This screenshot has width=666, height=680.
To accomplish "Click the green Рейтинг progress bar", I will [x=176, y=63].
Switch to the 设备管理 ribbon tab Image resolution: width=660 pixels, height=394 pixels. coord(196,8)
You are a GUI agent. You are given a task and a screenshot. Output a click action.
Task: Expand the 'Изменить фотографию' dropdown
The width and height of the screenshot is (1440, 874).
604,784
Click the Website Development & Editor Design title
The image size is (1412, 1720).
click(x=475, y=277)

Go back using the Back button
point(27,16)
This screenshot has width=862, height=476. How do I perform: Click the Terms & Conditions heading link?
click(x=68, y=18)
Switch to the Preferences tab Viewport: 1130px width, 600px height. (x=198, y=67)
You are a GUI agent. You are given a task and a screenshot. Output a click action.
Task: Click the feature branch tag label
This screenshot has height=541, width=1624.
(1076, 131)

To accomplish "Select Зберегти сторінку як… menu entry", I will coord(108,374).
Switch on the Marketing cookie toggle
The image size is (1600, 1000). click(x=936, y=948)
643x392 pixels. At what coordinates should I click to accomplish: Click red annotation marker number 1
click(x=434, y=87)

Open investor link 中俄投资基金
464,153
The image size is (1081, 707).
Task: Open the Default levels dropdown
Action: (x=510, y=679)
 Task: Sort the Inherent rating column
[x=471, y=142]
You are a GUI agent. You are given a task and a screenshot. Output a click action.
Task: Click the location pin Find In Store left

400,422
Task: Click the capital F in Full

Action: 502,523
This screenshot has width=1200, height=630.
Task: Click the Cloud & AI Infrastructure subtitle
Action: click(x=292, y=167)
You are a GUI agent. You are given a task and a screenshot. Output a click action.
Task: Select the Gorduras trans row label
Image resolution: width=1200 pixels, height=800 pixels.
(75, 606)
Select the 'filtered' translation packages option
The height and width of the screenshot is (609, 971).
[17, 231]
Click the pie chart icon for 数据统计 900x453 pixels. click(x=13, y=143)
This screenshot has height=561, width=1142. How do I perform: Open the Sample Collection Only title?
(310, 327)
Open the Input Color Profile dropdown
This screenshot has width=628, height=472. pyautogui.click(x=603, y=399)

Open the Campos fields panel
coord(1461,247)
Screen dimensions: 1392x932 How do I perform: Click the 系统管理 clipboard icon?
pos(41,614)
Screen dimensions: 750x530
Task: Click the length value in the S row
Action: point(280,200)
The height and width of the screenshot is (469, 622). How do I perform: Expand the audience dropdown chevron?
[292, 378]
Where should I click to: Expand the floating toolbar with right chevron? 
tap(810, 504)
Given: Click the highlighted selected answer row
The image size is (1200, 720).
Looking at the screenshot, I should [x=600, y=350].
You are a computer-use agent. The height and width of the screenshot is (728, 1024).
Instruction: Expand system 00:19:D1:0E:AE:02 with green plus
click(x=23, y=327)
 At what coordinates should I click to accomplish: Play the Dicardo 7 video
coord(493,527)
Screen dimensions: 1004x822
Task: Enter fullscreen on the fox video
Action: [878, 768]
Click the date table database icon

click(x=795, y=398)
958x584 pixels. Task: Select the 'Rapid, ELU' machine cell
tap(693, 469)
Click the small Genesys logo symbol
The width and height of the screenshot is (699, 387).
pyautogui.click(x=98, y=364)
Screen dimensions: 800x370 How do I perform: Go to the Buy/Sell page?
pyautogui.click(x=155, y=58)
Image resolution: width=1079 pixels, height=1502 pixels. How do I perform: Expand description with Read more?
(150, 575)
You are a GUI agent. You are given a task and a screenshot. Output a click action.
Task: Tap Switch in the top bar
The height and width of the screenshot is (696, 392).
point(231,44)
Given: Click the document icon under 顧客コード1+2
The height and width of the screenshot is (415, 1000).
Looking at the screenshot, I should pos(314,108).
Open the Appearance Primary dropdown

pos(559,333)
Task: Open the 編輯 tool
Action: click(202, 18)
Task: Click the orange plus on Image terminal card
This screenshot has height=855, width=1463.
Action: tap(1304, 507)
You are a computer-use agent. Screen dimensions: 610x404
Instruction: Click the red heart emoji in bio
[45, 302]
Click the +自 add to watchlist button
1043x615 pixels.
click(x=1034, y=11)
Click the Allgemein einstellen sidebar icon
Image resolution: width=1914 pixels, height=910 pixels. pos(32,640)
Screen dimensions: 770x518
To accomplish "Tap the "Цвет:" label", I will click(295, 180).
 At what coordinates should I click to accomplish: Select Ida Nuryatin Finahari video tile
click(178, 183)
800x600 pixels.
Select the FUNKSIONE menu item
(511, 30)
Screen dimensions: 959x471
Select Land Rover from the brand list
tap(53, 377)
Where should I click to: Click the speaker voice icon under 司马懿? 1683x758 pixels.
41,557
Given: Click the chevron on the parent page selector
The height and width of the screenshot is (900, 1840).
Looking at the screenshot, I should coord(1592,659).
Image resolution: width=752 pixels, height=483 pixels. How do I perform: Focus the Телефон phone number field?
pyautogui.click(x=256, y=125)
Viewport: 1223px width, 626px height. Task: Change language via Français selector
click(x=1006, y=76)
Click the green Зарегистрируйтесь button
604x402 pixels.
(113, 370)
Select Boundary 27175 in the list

__Task directions__
For the listing above, identify each line bearing "computer".

__Response__
You are a computer-use agent. The height and width of the screenshot is (728, 1024).
You are a computer-use agent. Screen dimensions: 610x404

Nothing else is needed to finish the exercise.